_WHAT YOU SHOULD DO_: Verbatim copy, pictures excluded: every line from the one with "Task: Set view along the Y axis" through the final line of the data below, and no other line.
BEGIN
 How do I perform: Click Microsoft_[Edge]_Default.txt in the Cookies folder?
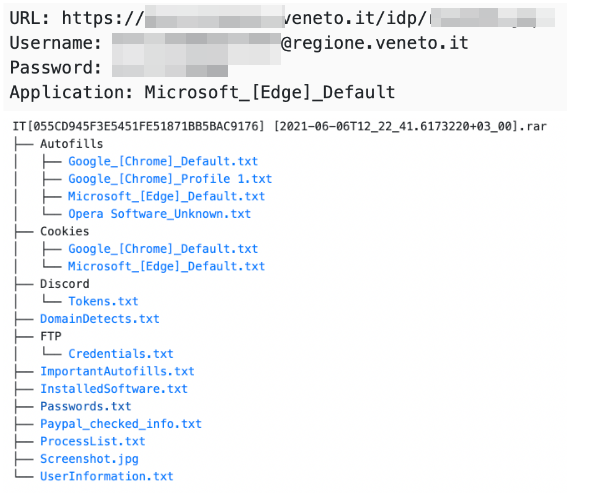pyautogui.click(x=166, y=266)
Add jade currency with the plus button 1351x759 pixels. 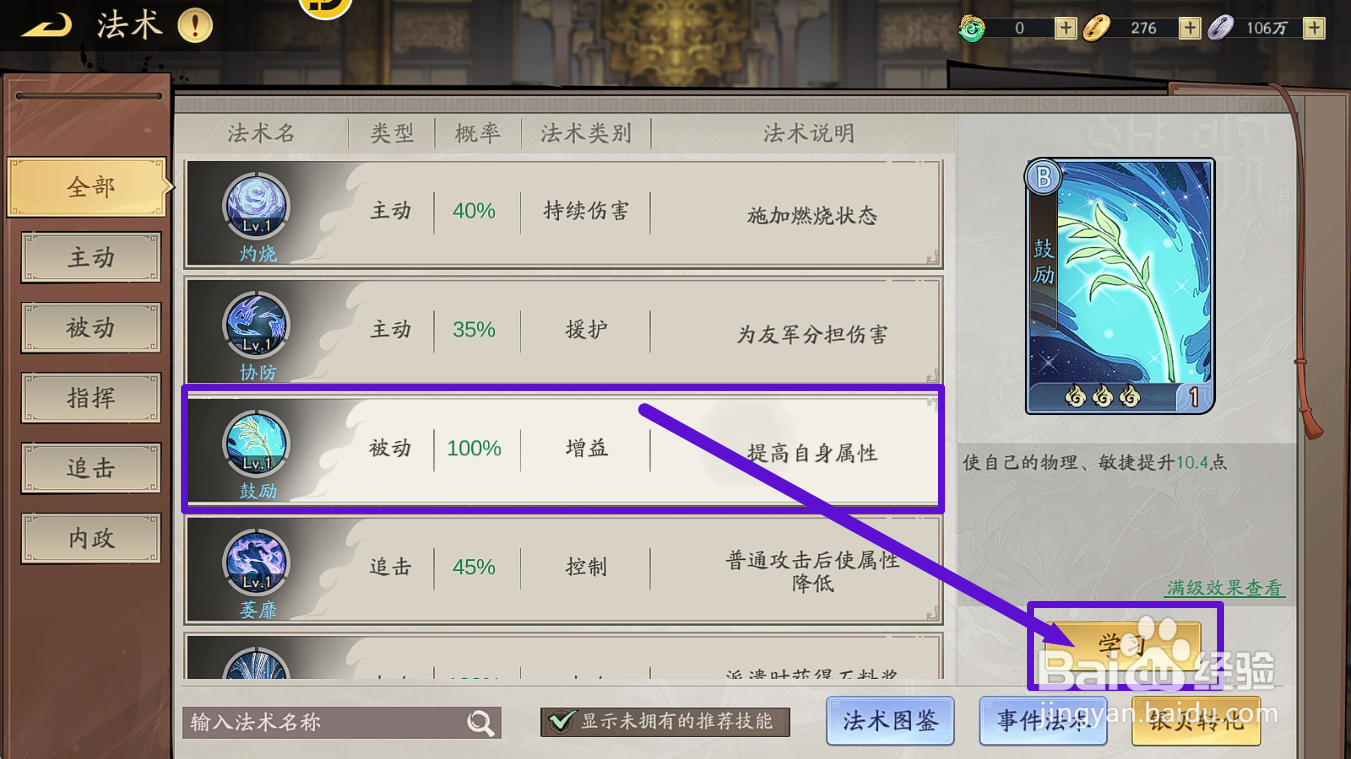(1065, 28)
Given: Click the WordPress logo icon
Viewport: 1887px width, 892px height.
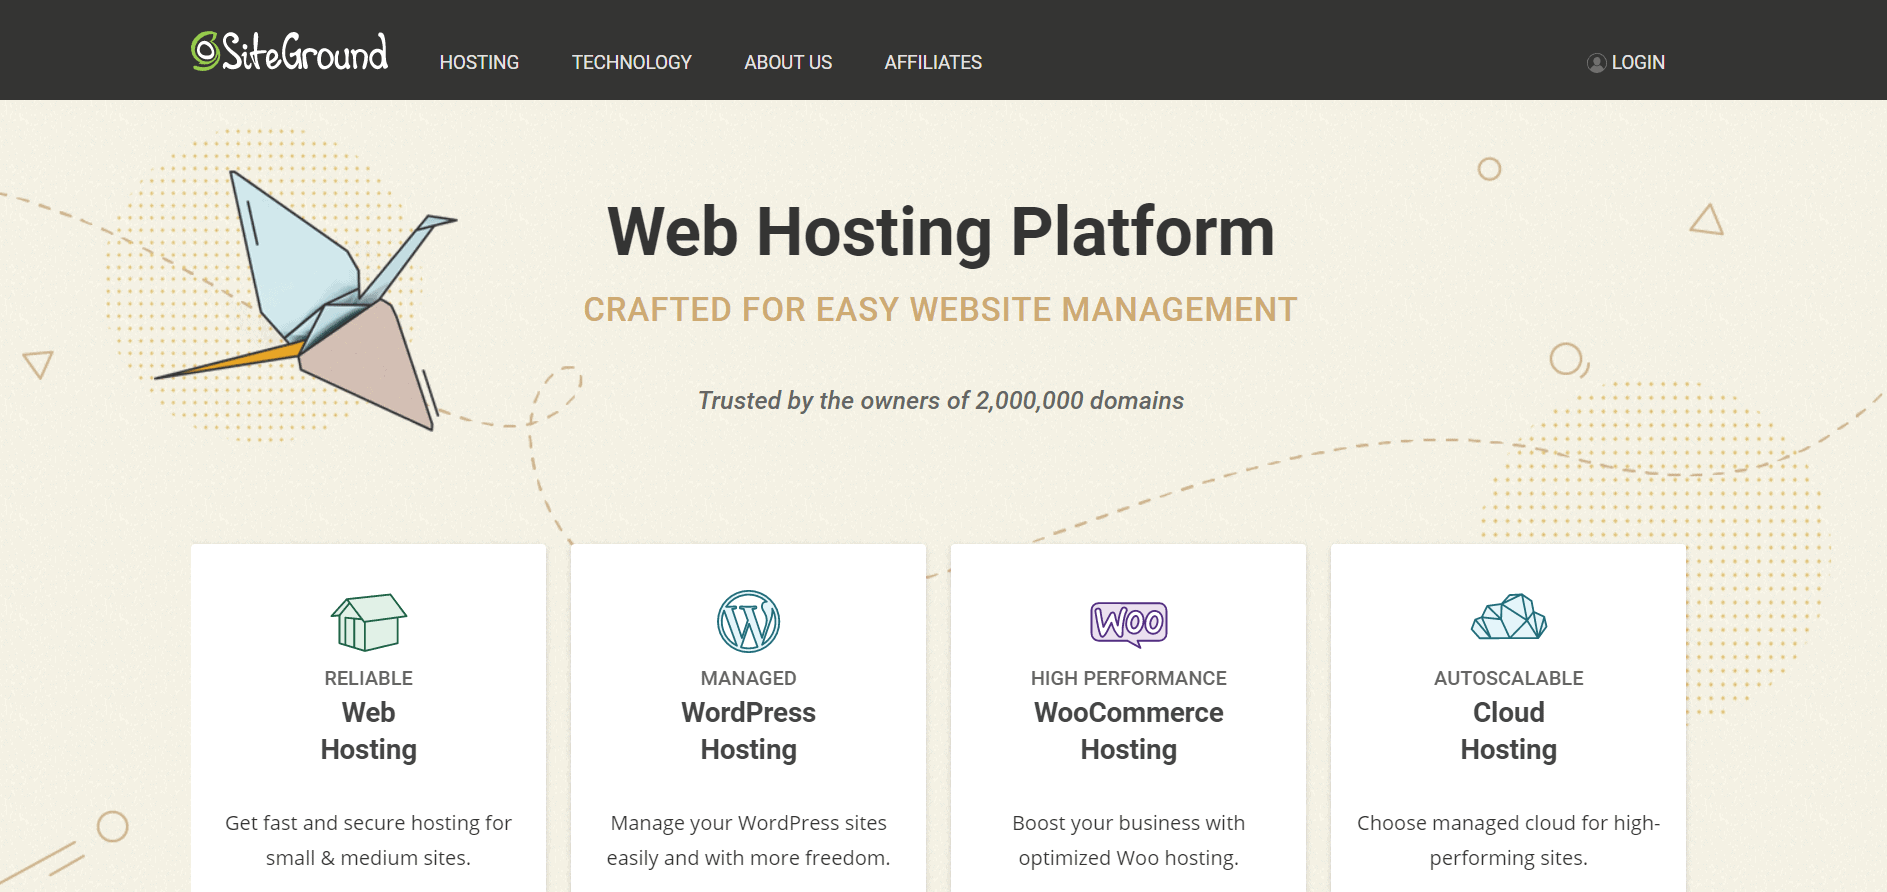Looking at the screenshot, I should click(x=748, y=621).
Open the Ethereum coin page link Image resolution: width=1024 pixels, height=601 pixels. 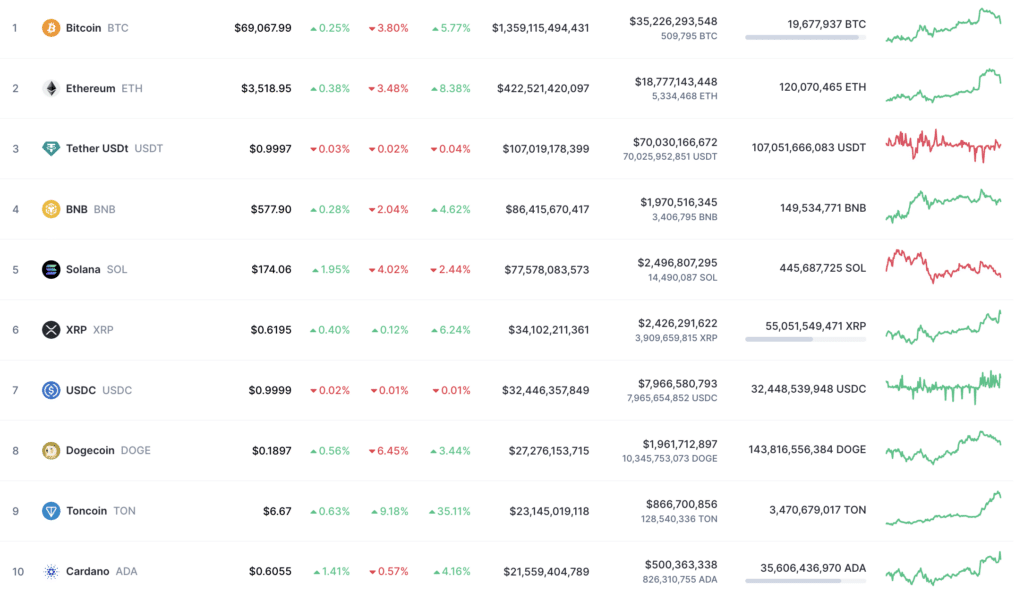(90, 88)
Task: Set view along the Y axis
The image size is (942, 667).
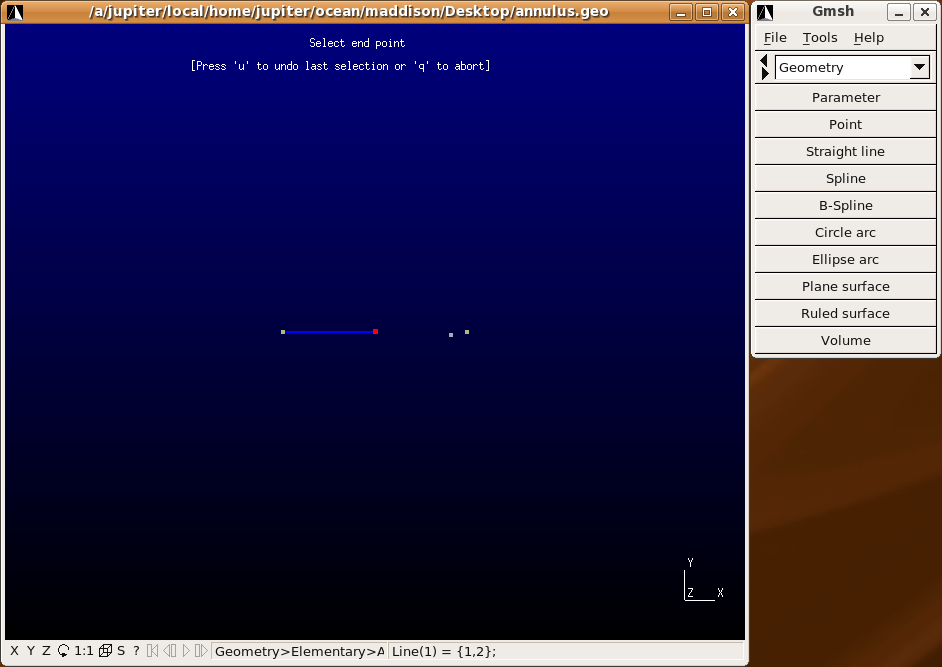Action: 30,651
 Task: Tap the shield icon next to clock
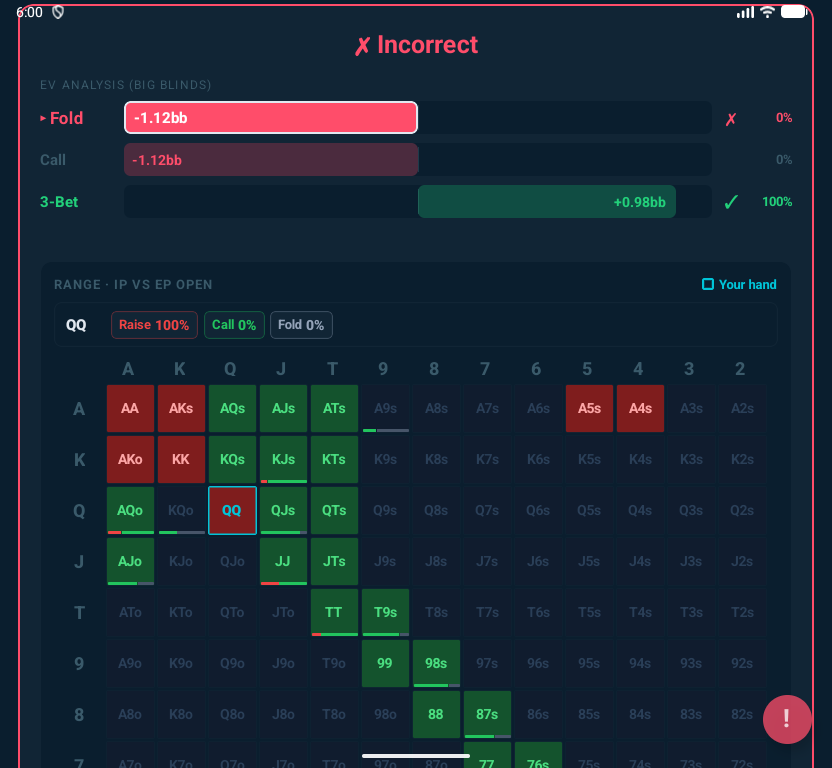[x=58, y=12]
END
_ANSWER_:
Task: Set view along the Y axis
The image size is (942, 667).
Action: 30,651
 Task: Tap the shield icon next to clock
[x=58, y=12]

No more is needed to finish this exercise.